Excerto citado:

A psicoterapia não é apenas uma oportunidade para as pessoas se sentirem genuinamente escutadas. É um espaço relacional que acolhe as angústias de que vão procurando fugir, ao mesmo tempo que as legenda e liga com os aspectos essenciais das suas vidas.
Talvez o imaginário colectivo esteja, ainda, muito dominado por uma ideia positivista de ciência, e a ideia de saúde ainda muito acoplada a um modelo biomédico, de causalidade linear. A ser assim, o sofrimento mental só poderia resultar, de forma unívoca, de umas quantas reacções bioquímicas disfuncionais, afigurando-se a medicação psicotrópica como a única forma de corrigir estes desequilíbrios.
Mas somos, felizmente, um bocadinho mais complexos do que isso! A actividade cerebral determina, em larguíssima medida, a nossa experiência, mas parece cada vez mais claro que a experiência e as relações humanas influenciam, elas próprias, aspectos muito importantes do funcionamento cerebral! É o que parece, por exemplo, decorrer de um estudo dirigido por Daniel Wiswesde, em que pacientes deprimidos melhoram significativamente os sintomas depressivos, normalizando, ao mesmo tempo, o funcionamento do sistema límbico (área cerebral muito associada ao processamento das emoções), depois de um punhado de meses de psicoterapia dinâmica.
Quer isto dizer que a biologia cerebral não é fundamental no desenrolar da vida mental, ou que a medicação não pode ser muito útil para suster o sofrimento mental? De modo nenhum! Significará antes que a lógica da causalidade linear é curta na aproximação à complexidade humana.
Há mais de 100 anos aprendíamos com Freud que a nossa vida é muito condicionada por emoções que fazemos por não pensar. Aprendíamos com o pai da Psicanálise que o normal e o patológico são, no essencial, quantidades diferentes das mesmas qualidades humanas. Os cognitivistas mostraram-nos como as experiências de vida podem moldar o modo como aprendemos a pensar nas mais diversas situações. Os modelos sistémicos aclararam a importância da comunicação, da complexidade e da causalidade circular. A Psicanálise contemporânea mostra-nos o lugar central da relação (desde a vida intrauterina, sabemo-lo hoje) na construção do funcionamento mental (em todos os seus aspetos mais e menos saudáveis).
Se tentarmos intersectar todas estas portas de entrada, talvez possamos dizer que, em muitas circunstâncias, a ansiedade ou os sintomas depressivos, por exemplo, decorrerão tanto de equívocos e desencontros continuados na relação com o outro e com a verdade do que se sente (ou de experiências mais ou menos traumáticas) como de desequilíbrios bioquímicos (que, muitas das vezes, mais do que causa, serão, porventura, o correlato biológico do sofrimento).
Será aqui que, a meu ver, entrará a utilidade da psicoterapia. Não apenas como uma oportunidade para as pessoas se sentirem genuinamente escutadas. Mas como um espaço relacional que acolhe as angústias de que vão procurando fugir (por as sentirem insuportáveis ou demasiado dolorosas, por exemplo), ao mesmo tempo que as legenda e liga com os aspectos essenciais das suas vidas. Esta nova relação, ao desconstruir alguns aspectos dos padrões relacionais (que, em boa medida, para o bem e para o mal, as trouxeram até ao ponto onde se encontram), funcionará, assim, como uma espécie de tubo de ensaio para uma relação mais clara e genuína com aquilo que sente (procurando pensar e gerir as emoções em vez de, continuadamente, as tentar silenciar), o que não deixará de se traduzir nas relações da “vida real” (tornando-as mais confiantes e confiáveis, mais criativas, assertivas e próximas) com as pessoas, o trabalho, as desilusões, a esperança ou o desejo.

Problemas e tarefas:
a: Enumere todas as qualidades que, segundo o texto sobre psicoterapia, as relações da “vida real” passam a ter.
b: Reescreva o trecho do texto sobre psicoterapia desde “Talvez o imaginário” até “corrigir estes desequilíbrios.”, trocando “modelo biomédico” por “paradigma biomédico”.

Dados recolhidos
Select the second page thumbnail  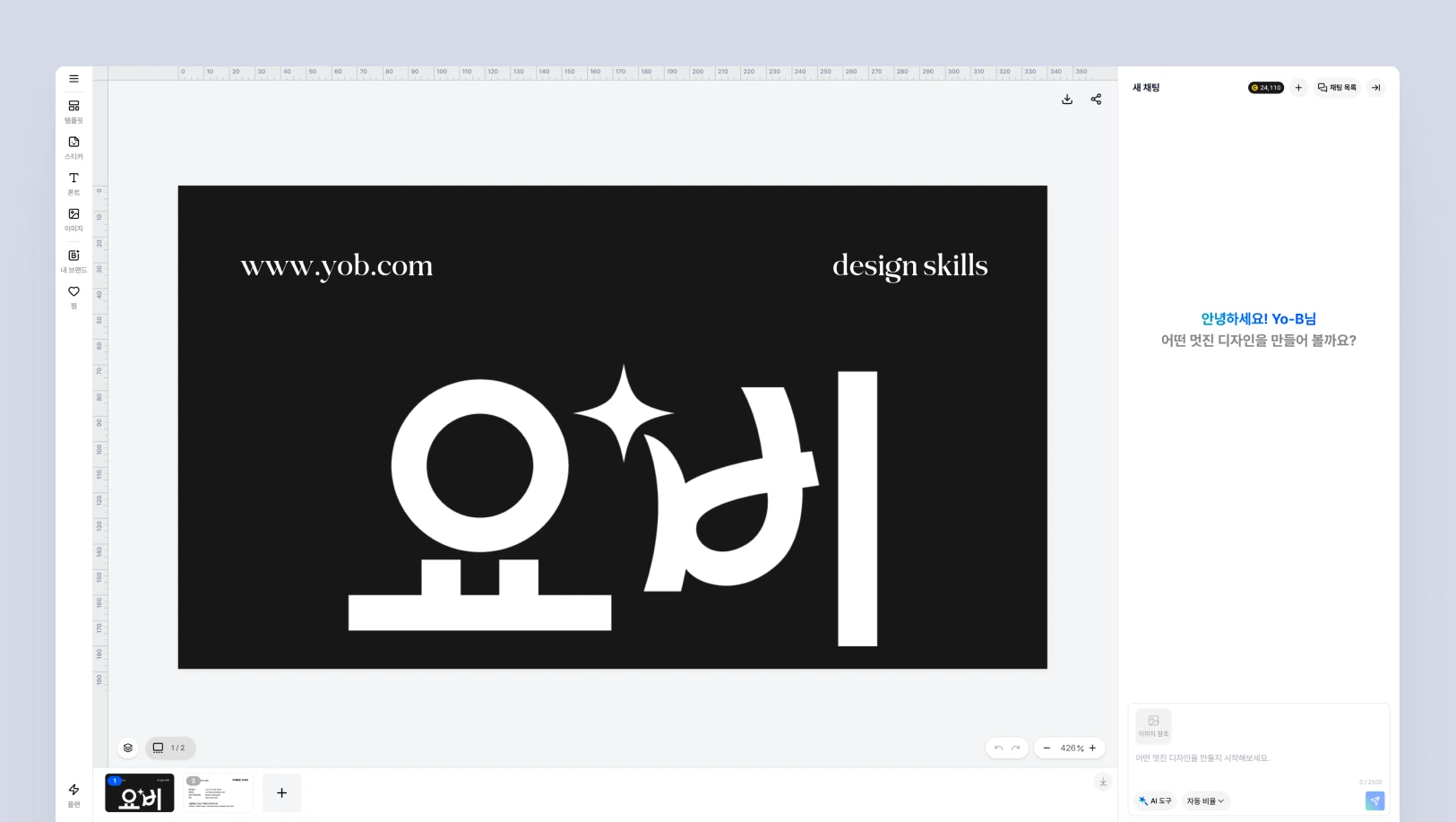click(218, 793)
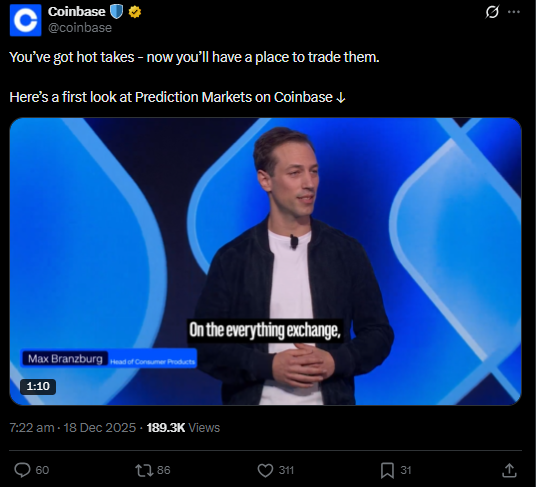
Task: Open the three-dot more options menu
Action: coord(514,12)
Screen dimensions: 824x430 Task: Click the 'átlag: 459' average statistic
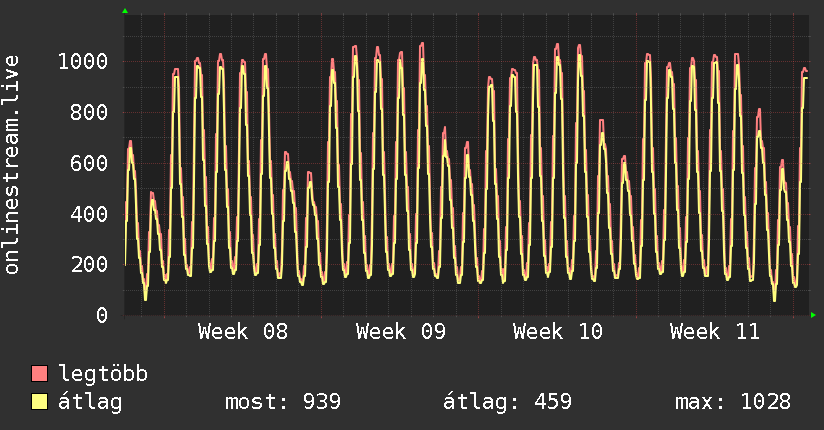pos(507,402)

Secção de respostas:
a: confiantes, confiáveis, criativas, assertivas, próximas

b:
Talvez o imaginário colectivo esteja, ainda, muito dominado por uma ideia positivista de ciência, e a ideia de saúde ainda muito acoplada a um paradigma biomédico, de causalidade linear. A ser assim, o sofrimento mental só poderia resultar, de forma unívoca, de umas quantas reacções bioquímicas disfuncionais, afigurando-se a medicação psicotrópica como a única forma de corrigir estes desequilíbrios.